WHAT YOU NEED TO DO: Look through the records below for the line holding "Open Koblinger table". Write it out exactly, with each following line through the line holding "Click the Istanbul".
(RECORDS TO USE)
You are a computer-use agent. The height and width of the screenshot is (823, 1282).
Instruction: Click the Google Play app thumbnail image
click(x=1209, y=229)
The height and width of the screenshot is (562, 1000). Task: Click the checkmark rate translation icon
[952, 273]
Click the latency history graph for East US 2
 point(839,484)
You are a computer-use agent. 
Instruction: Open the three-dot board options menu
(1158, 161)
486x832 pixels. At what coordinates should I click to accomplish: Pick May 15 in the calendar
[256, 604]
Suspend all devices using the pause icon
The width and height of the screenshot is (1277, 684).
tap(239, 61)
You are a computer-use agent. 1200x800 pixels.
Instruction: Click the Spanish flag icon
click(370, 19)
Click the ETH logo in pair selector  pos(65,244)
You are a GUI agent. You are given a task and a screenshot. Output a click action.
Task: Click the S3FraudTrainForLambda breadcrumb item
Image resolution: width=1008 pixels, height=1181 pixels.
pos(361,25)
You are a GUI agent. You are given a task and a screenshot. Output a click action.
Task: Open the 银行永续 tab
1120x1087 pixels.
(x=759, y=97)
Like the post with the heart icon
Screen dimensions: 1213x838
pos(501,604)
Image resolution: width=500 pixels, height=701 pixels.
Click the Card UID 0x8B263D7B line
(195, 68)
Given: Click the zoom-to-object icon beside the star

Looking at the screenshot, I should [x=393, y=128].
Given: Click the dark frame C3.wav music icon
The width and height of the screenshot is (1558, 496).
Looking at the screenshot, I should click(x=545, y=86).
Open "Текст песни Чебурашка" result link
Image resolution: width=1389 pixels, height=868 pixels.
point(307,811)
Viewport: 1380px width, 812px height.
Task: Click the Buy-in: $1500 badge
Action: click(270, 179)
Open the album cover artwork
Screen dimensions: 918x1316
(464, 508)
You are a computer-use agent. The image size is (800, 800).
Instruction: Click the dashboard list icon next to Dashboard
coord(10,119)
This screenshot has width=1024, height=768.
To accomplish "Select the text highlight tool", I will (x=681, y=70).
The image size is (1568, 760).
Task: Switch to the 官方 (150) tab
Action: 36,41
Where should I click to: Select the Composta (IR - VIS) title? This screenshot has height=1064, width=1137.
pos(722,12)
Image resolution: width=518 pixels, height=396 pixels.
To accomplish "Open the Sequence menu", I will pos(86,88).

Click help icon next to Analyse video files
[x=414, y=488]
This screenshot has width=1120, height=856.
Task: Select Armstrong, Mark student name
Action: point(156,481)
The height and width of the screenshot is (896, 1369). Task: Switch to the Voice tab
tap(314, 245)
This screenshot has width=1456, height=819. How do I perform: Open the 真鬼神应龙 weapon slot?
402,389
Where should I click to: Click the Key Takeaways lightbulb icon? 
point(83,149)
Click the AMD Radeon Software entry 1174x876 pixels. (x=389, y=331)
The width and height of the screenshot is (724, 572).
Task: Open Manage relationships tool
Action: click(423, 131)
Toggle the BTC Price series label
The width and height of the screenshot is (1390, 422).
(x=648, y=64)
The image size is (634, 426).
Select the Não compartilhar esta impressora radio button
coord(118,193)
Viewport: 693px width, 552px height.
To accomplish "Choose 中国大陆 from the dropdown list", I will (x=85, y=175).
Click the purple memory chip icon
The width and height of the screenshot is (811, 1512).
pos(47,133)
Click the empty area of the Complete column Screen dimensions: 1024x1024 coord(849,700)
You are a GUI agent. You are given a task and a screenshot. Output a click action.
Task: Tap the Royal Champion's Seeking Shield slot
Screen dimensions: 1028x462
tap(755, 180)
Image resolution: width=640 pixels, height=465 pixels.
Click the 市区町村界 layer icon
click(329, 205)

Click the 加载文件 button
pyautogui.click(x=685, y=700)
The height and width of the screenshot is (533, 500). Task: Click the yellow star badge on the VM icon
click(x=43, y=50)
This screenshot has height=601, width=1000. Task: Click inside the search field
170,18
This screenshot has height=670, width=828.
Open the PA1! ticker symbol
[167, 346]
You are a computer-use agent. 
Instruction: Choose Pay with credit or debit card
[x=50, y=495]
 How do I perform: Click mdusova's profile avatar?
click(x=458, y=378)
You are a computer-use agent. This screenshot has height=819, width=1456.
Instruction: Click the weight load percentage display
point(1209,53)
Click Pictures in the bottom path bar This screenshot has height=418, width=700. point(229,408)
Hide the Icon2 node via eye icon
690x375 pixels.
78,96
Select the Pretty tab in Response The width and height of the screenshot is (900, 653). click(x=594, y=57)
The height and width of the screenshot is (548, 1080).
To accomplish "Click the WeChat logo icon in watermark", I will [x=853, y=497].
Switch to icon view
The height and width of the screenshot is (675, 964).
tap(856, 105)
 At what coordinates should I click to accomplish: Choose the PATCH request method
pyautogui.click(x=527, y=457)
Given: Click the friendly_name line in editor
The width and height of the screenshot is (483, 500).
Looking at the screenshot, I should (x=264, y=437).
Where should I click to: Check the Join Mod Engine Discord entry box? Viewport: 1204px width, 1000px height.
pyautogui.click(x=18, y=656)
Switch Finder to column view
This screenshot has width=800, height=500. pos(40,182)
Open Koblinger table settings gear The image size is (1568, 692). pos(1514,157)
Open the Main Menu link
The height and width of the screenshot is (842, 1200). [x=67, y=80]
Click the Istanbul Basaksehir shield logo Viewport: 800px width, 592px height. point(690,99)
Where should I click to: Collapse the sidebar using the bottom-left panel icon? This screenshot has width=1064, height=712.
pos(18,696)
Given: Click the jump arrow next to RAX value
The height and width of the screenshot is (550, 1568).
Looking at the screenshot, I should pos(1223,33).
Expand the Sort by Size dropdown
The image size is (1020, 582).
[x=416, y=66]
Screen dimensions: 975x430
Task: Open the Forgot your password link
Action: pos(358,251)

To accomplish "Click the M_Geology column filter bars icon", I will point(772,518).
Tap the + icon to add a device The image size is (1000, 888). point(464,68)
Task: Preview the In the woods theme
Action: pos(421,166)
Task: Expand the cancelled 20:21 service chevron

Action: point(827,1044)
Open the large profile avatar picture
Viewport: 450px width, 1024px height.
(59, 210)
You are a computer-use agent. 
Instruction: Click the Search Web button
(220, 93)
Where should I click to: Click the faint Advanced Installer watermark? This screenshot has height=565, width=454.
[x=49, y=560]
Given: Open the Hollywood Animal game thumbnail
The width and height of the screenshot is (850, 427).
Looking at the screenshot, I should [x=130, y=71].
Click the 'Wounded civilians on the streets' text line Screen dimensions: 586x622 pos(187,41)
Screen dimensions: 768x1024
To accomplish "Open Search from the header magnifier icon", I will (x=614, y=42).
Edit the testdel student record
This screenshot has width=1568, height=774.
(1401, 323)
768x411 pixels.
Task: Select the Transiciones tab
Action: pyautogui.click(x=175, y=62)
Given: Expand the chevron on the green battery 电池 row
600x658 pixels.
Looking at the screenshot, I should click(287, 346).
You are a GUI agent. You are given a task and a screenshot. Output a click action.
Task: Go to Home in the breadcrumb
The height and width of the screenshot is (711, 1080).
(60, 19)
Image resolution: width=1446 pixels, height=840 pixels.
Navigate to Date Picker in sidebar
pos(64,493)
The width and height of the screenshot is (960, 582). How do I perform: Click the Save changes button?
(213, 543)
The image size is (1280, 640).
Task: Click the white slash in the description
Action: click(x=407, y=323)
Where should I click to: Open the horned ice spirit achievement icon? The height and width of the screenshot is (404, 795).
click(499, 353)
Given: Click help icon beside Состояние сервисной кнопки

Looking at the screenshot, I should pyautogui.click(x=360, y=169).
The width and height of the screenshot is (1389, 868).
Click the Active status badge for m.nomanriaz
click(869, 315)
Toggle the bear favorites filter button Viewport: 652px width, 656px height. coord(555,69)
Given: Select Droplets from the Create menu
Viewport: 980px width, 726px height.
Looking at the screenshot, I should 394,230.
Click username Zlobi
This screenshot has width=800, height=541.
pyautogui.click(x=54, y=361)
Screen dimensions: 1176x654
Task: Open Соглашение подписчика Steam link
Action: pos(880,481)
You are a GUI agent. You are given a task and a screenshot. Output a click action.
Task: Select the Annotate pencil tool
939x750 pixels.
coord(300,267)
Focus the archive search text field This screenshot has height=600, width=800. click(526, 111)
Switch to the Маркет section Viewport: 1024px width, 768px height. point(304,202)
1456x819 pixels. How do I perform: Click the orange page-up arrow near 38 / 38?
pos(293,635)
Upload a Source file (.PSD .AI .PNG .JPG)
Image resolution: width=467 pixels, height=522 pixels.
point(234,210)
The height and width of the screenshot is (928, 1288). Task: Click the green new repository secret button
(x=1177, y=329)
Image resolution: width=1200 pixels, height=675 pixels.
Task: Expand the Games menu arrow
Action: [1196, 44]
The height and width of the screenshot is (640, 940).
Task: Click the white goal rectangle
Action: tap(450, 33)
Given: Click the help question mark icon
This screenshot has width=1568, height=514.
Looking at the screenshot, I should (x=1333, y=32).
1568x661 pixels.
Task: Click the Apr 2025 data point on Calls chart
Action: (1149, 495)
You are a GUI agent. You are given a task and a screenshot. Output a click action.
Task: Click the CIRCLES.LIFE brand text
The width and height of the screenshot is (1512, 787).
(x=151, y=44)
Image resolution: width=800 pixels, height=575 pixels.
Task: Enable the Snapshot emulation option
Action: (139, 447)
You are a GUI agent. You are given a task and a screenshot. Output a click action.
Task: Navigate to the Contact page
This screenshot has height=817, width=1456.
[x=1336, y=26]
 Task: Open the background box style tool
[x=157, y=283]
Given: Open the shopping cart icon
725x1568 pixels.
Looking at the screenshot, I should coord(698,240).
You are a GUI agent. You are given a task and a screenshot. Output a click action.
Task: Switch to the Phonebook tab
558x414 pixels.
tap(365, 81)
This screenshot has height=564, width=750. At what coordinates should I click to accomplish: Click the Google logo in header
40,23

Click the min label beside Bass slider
(End RECORDS TO USE)
FINAL ANSWER:
Open Koblinger table settings gear The image size is (1568, 692). pos(1514,157)
Open the Main Menu link
The height and width of the screenshot is (842, 1200). [x=67, y=80]
Click the Istanbul Basaksehir shield logo Viewport: 800px width, 592px height. point(690,99)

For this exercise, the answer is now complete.